W. G. Pritchard Lab Seminar - 109 Boucke Building

	     **October 24, 2001**
	
Geometry, Topology, and Hydrodynamics.

Augustin Banyaga

Department of Mathematics
Penn State University

Abstract:

The goal of this talk is to give an elementary introduction to some
Riemannian Geometry and Differential Topology involved in Hydrodynamics. 

The configuration space of an incompressible fluid filling a domain M
is the group  Diff_V(M) of diffeomorphisms of M preserving a volume
element V. The fundamental equations are the Euler equations. Their
solutions (fluid flows) are geodesics on Diff_V(M)  for the right
invariant metric defined by the energy function.
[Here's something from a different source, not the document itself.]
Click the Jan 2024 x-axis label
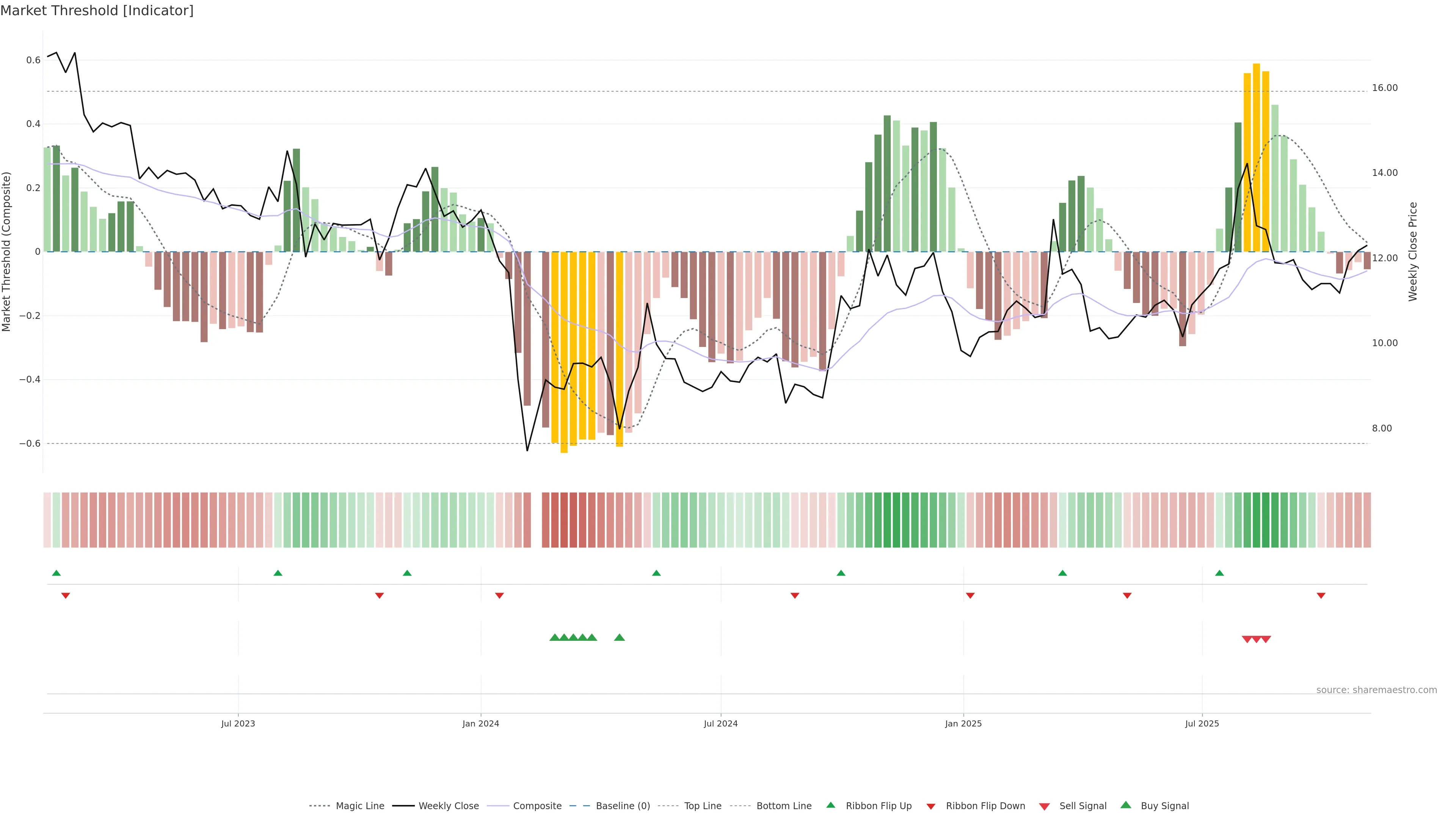480,723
Viewed from this
perspective, Hydrodynamics appears as the study of the Riemannian
Geometry of the "infinite dimensional Lie" group Diff_V(M). This goes
back to Arnold in 1966.

More recently, J. Etnyre and R. Ghrist discovered a connection
between hydrodynamics and the topology of contact manifolds. This
connection allows one to prove interesting results on steady fluid
flows. For instance, they  prove the existence of smooth steady
fixed-point free solutions to the Euler equations on all 3-manifolds
and all subdomains of R^3 with torus boundaries.